WORK TO BE COMPLETED:
An exact transcription of all the records is required, minus the images.

##### DATASET RECORDS

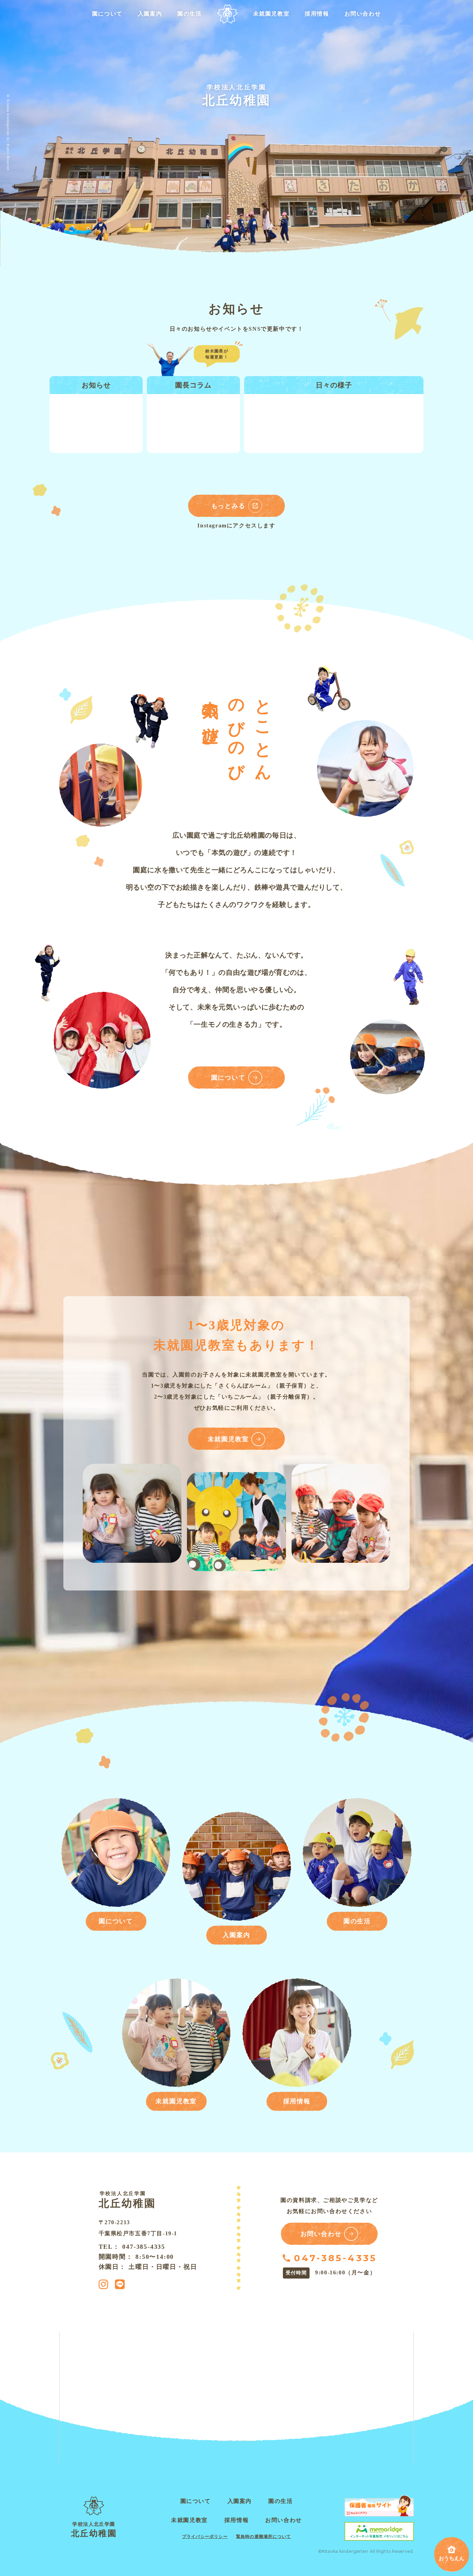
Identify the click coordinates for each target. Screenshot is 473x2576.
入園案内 (150, 14)
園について (107, 14)
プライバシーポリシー (205, 2536)
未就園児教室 (271, 14)
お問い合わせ (363, 14)
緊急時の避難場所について (263, 2536)
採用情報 (317, 14)
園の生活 (189, 14)
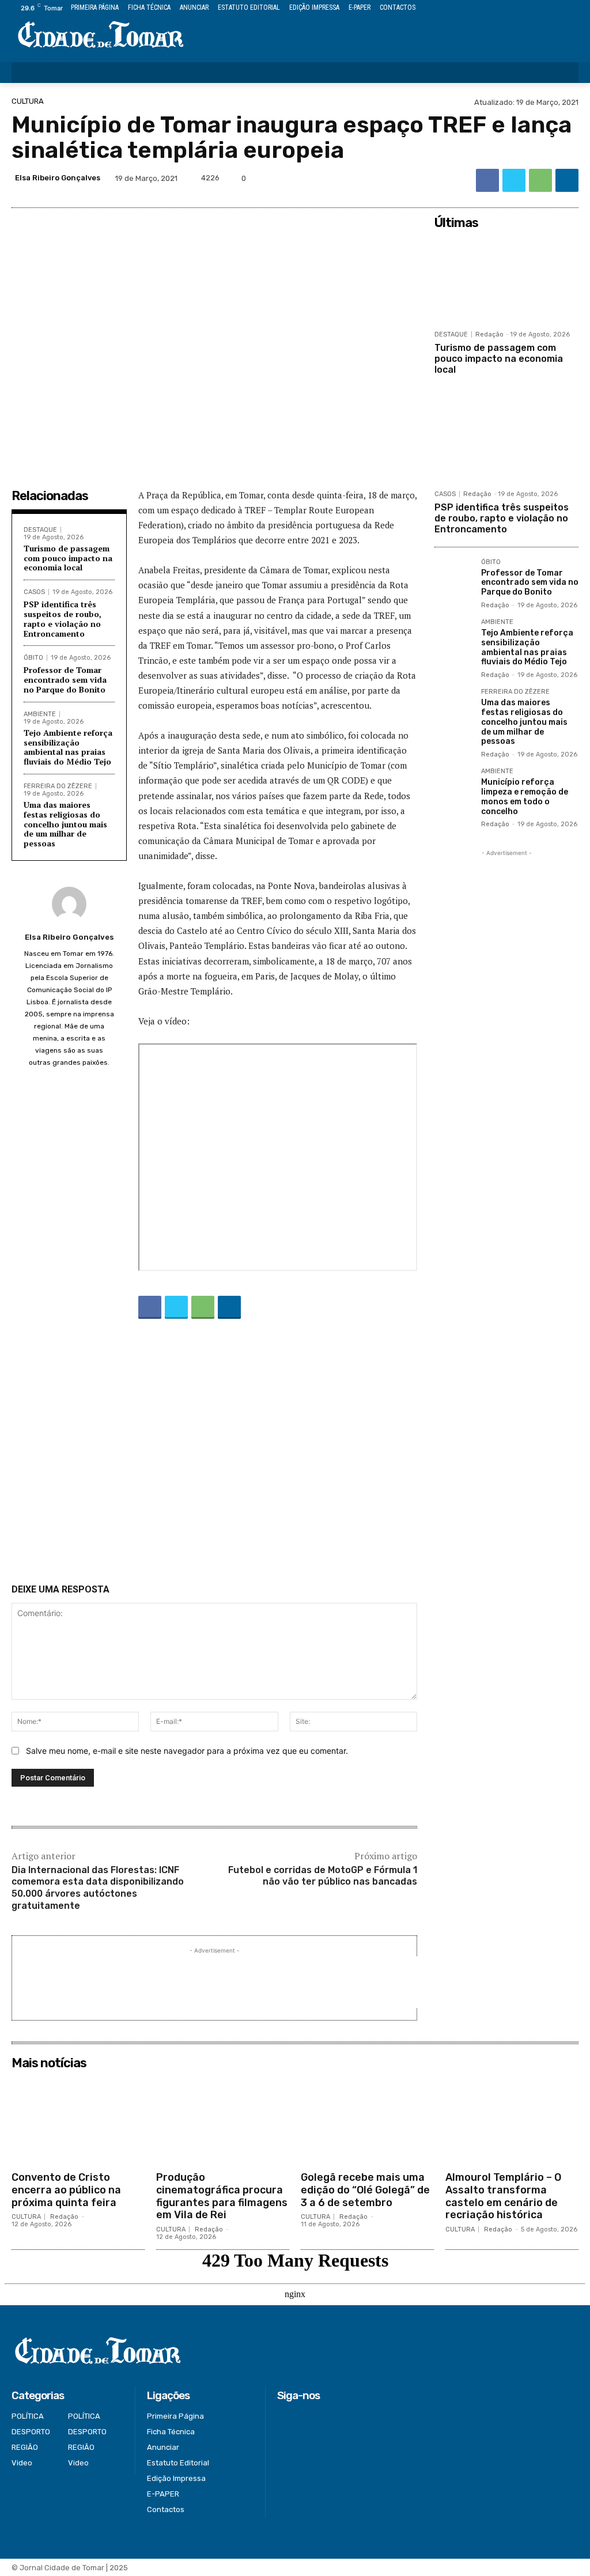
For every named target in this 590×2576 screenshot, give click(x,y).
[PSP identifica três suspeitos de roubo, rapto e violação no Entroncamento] (506, 439)
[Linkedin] (566, 180)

##########

SOLUTION FOR THIS PROBLEM:
Identify the click coordinates for each target. Screenshot is 473x2576.
入園案内 (150, 14)
園について (107, 14)
プライバシーポリシー (205, 2536)
未就園児教室 (271, 14)
お問い合わせ (363, 14)
緊急時の避難場所について (263, 2536)
採用情報 (317, 14)
園の生活 (189, 14)
For every named target in this 590×2576 screenshot, give click(x,y).
[PSP identifica três suspeitos de roubo, rapto e violação no Entroncamento] (506, 439)
[Linkedin] (566, 180)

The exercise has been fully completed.